I am self-taught. I've avoided anything that closely or remotely resembles a school, with teachers who impose a standard, an aesthetic line or ways of doing things, with proofs, renderings, diplomas, etc. I have always been a good pupil and I have observed enough of the ravages of good education and school doctrine on myself to want to experience something else with theatre. I did not seek to enter a school. Instead, I preferred to chart my own course and choose the places, people and settings that would help me to create. My path was planned out with my friends (Matthieu Bareyre, Caroline Lionnet, Janina Arendt, Helena De Laurens, Valentine Solé), whom are artists I admire. It was also formed by attending a place that would allow me to create my first plays: The Institute of Applied Theatre Studies in Giessen. But in fact, I don't really like the idea of a tour. I think you get to things by breaking down doors or entering through windows. Otherwise, you spend your life waiting in front of the door and when it opens, you're already dead. I wanted to just do it. My generation was held down by a strong feeling of powerlessness and failure. The feeling that we had no future and that there was no place for us. We had to find figures from the shadows and the night, vampires and burglars, to start moving. Theatre is the place where I link the tales and games of my childhood, where I find a form of freedom.
How do you see your profession today ?
It hasn't been my profession for very long, in the sense that I haven't been living from theatre for very long and that I can pay those who work with me. I realize that each show is a negotiation, with each collaborator and with myself, about what we are prepared to give to the show. Without this generosity, the show does not survive. But without financial reward, it quickly becomes a sacrifice. Money and salary give a framework, remind one of functions, set limits. Being paid for what you do is very important. It allows you to take ownership of your own work, to give it value, to gain autonomy. As for my profession, which is that of "executive artist-director" (as it says on my pay slips), I think it is marked by individualism and competition with one another. There are few spaces where we can meet and organize ourselves collectively. We are seen as isolated little geniuses or as children who need to be "professionalized". This is our great weakness, and it makes us, in a context of budget restrictions and sharp cuts in budgets dedicated to culture, ideal and defenseless prey.
How do you see yourself in five years ? In 10 years ?

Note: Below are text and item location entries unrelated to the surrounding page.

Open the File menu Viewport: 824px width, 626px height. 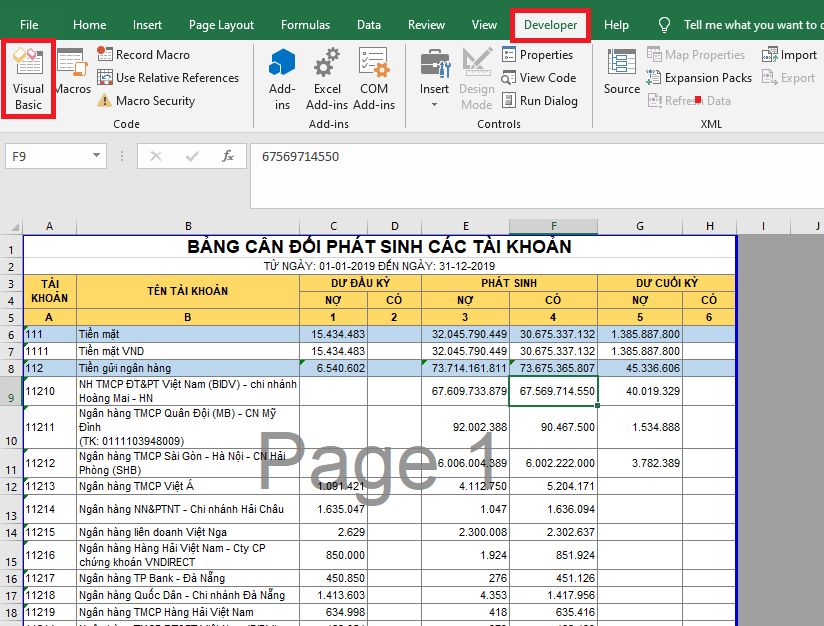pos(29,25)
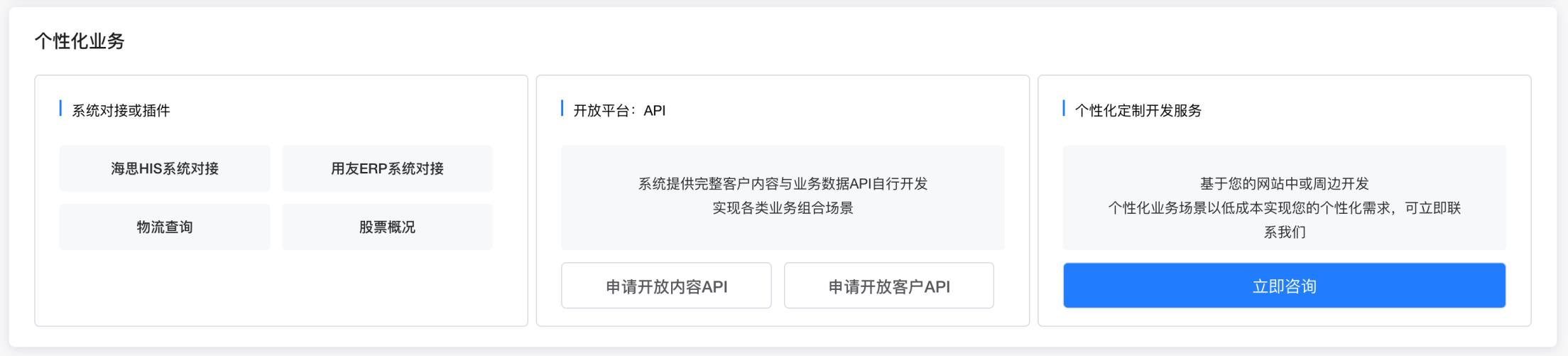Choose the 股票概况 tile
This screenshot has width=1568, height=356.
pos(387,227)

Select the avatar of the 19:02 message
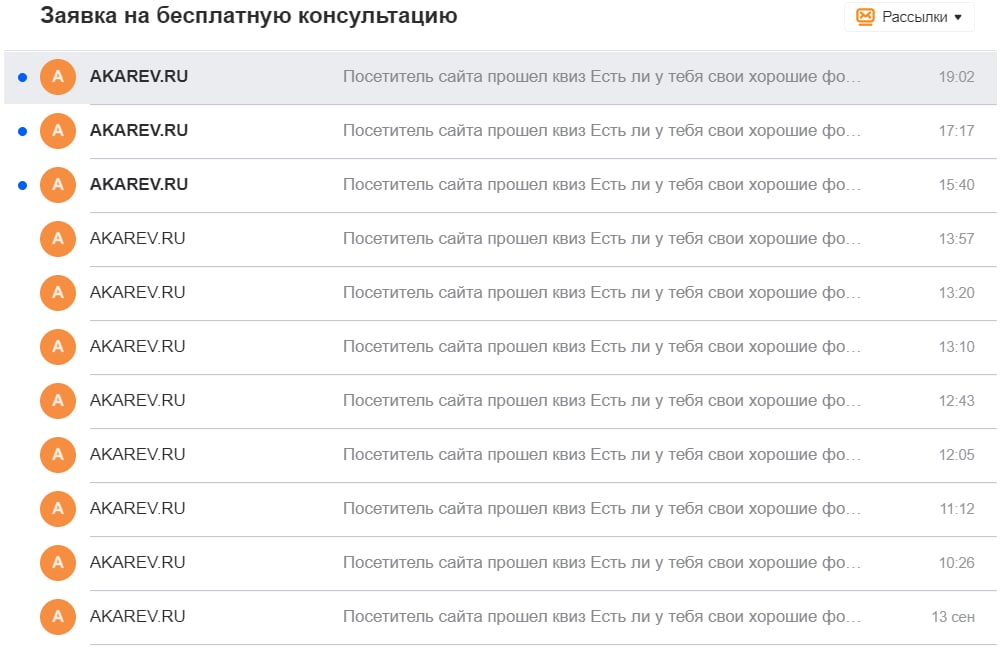tap(57, 76)
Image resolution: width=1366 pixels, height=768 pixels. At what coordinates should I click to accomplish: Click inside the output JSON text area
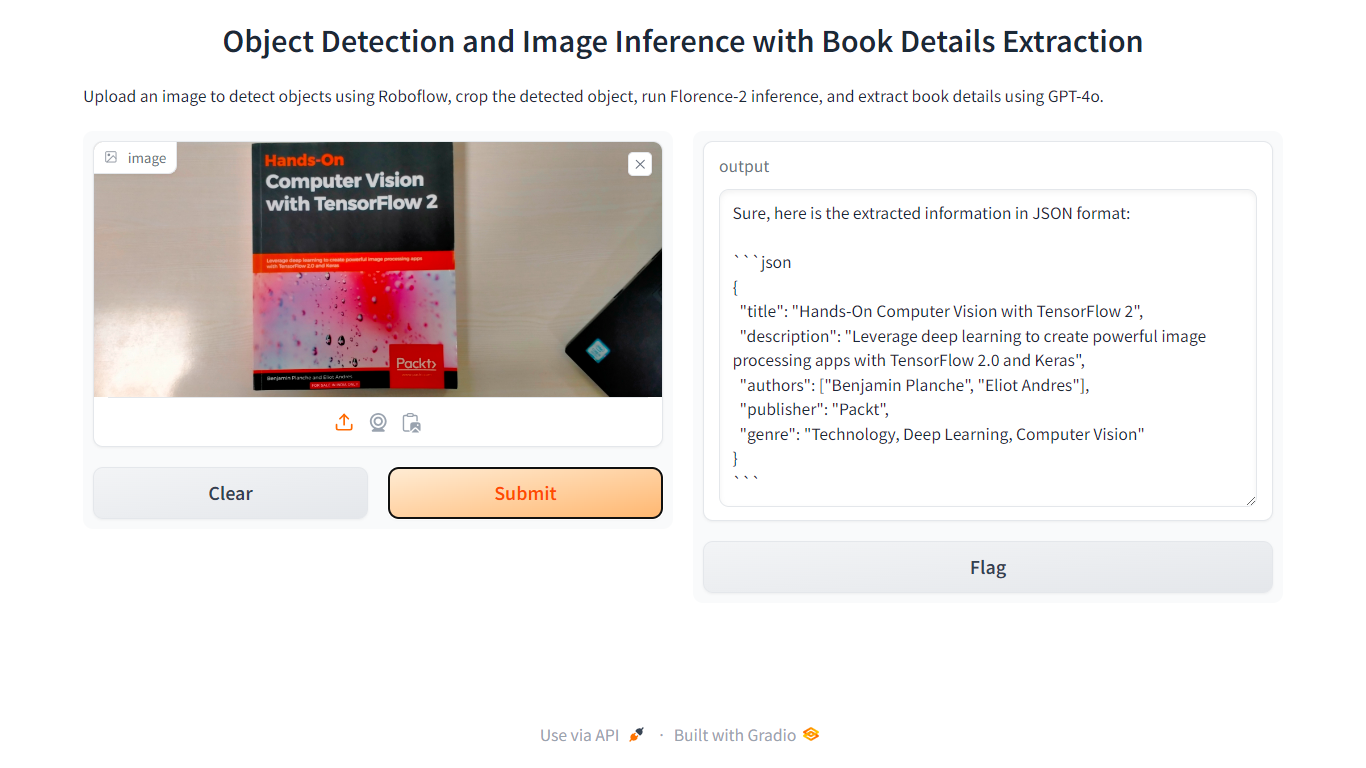click(988, 348)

It's difficult to answer this question and at the same time it's very important to know how to face the future. I have the impression that many of us live in denial. These are not reassuring times. We feel that something huge is going to fall on our heads and it makes us so anxious that we don't want to think about it. It's important to anticipate things and to tell ourselves that in the coming years, we're going to create in a context of class struggle. No one will have any retirement money. Many unemployed people will not be able to receive their benefits and will have to accept precarious jobs. Migrants will continue to be hunted down in spite of international law, etc. etc. I can see that for the moment, the majority of artists do not recognize themselves in the Gilets Jaunes movement for example. They fantasize about it. Culturally, socially, they don't feel "the same". The question is when the world of theatre will feel sufficiently threatened to start acting collectively and to really join in the great fundamental movements that are shaking up society?